A senha chama. O casal esperava lado a lado, misturando tédio e irritação em semblantes impacientes. O papel está na mão do homem, que demora microssegundos para entender que o número impresso no papel termosensível corresponde ao que a tela agora exibe em pulsantes cores. É o suficiente para que a companheira lhe acorde com uma cotovelada enfezada. Ele acorda e ela deixa transparecer uma súbita satisfação, não pela vez de ser atendida que chegou, mas pela oportunidade de ter se mostrado mais atenta e mais ligeira em pensamento do que o homem – e igualmente pelo poder de lhe punir por aquilo, como se esperasse uma brecha o dia inteiro.

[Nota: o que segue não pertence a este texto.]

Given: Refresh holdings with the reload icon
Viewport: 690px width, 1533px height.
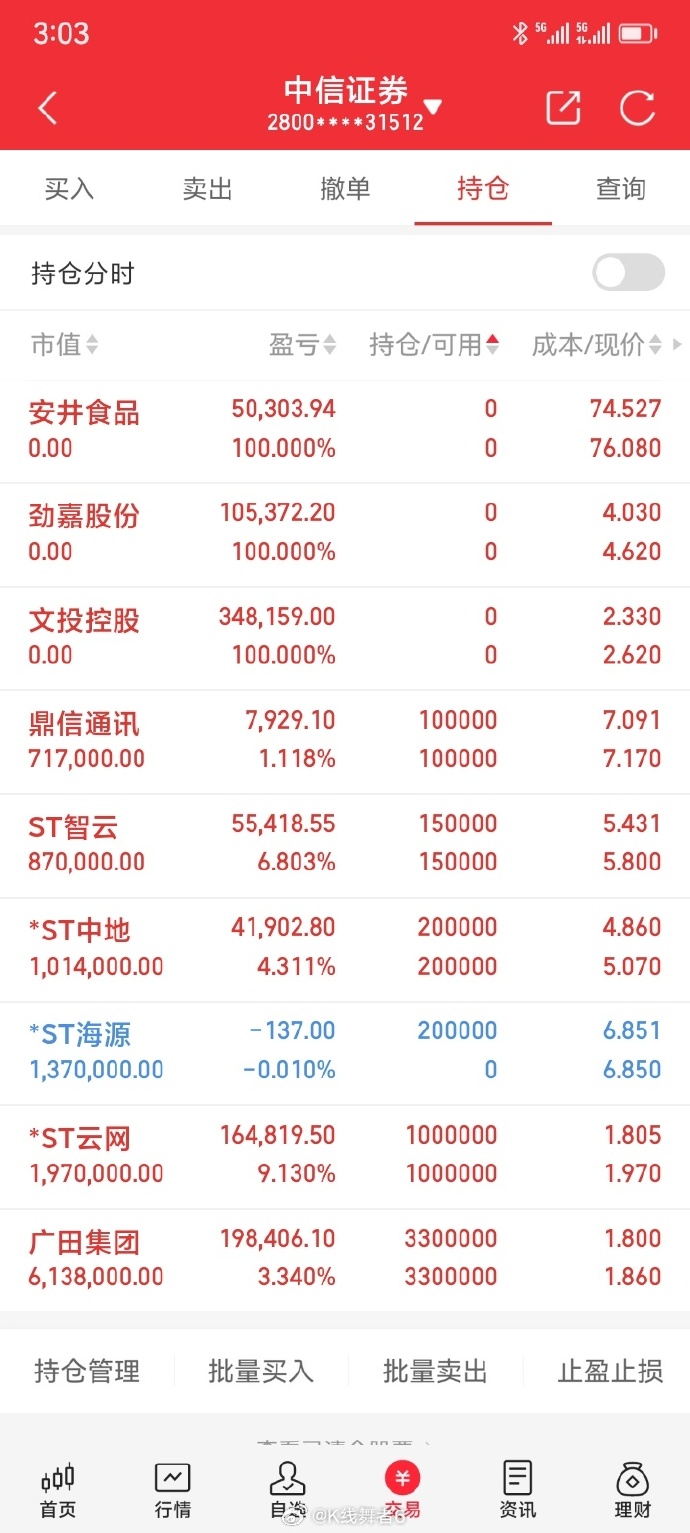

Eles sentam à mesa. Querem comprar um carrinho de pastel e precisam de um empréstimo. Ele administra, ela põe a mão na massa, explicam resolutos com suas funções. Marido e mulher na riqueza e na pobreza. Nenhum parece achar a parte que lhe cabe uma injustiça. Sentem-se mais vítimas do Estado e seus pesados tributos. As agruras do trabalhador informal, uma ladainha que escorre pelas paredes do banco, tamanha sua densidade no ar do recinto. Ouvem com atenção as linhas de crédito e as taxas aplicadas, e nota-se que mais uma vez ali dividem papéis. Enquanto a mulher escuta com atenção e não deixa passar nenhum detalhe, o homem parece pegar as informações principais e, apertando os olhos fixados no infinito, calcula algumas coisas de cabeça – provavelmente o tempo que o carrinho de pastel demorará para se pagar e qual será a jornada diária e o lucro esperado nesses primeiros momentos, sempre tão críticos a um novo empreendimento.
Ele administra, ela põe a mão na massa, explicam resolutos com suas funções. Marido e mulher na riqueza e na pobreza.
Essa divisão acaba dando mais munição para o sadismo da esposa. Quando pergunta mais uma vez sobre um detalhe do empréstimo que deixou passar enquanto pesava óleo e farinha de trigo em uma balança monetária, ela é ríspida. Está em um papel à sua frente, e ela aponta com ferocidade e repreensão. “Você é surdo ou é cego? Tá aqui, não tá vendo? E ele já explicou”, e ele se desculpa com o olhar ao mesmo tempo em que se põe em estado de alerta, pronto para revidar com fúria ao menor sinal de vacilo da mulher, o que, felizmente para ele, não demora a chegar. Está em seu território, afinal.
Capital, juros, parcelas, tudo isso tem pouco a ver com a vida da cozinheira curiosa que abre os olhos e os ouvidos para não deixar o casal ser ludibriado pela maldição da usura excessiva. Pergunta algo, certa da ignorância do marido, mal suspeitando se tratar de uma pergunta excessivamente básica. Ele, por sua vez, se volta triunfante e dá uma lição na mulher, gritando à meia-voz com grosseria e impaciência. Ela por sua vez, devolve-lhe o olhar culpado, mas logo recobra as forças e diz que perguntou porque tinha certeza de que ele não tinha prestado atenção nesse detalhe específico do empréstimo. Ele lhe devolve a acusação com mais grosseria e diz que aquilo era óbvio, e que, em outras palavras, seria melhor que ela se colocasse no seu lugar. Ela bufa de arrependimento, mais nervosa consigo mesma, por ter vacilado em algo simples, do que com o marido, de quem parecia já esperar esse comportamento.
A caneta esferográfica descartável passa com dificuldade pelo papel, é uma assinatura simples, mas difícil para as mãos que a tecem. O dinheiro cai na conta a um simples apertar de botão do gerente. Os dois estão entre a emoção e a apreensão, como se agora tivessem mais alguém em suas vidas que lhes atacarão ao menor vacilo: o banco. Ele levanta e ela não. “Já acabou, acorda, vamos embora”, lhe dirige a voz irritada. Ela se levanta e suas vozes hostis se dissipam entre a falação da agência bancária. Saem discutindo e trocando ofensas leves. São agora sócios de um carrinho de pastel. Torcem para que o negócio vá bem. Querem o melhor um para o outro.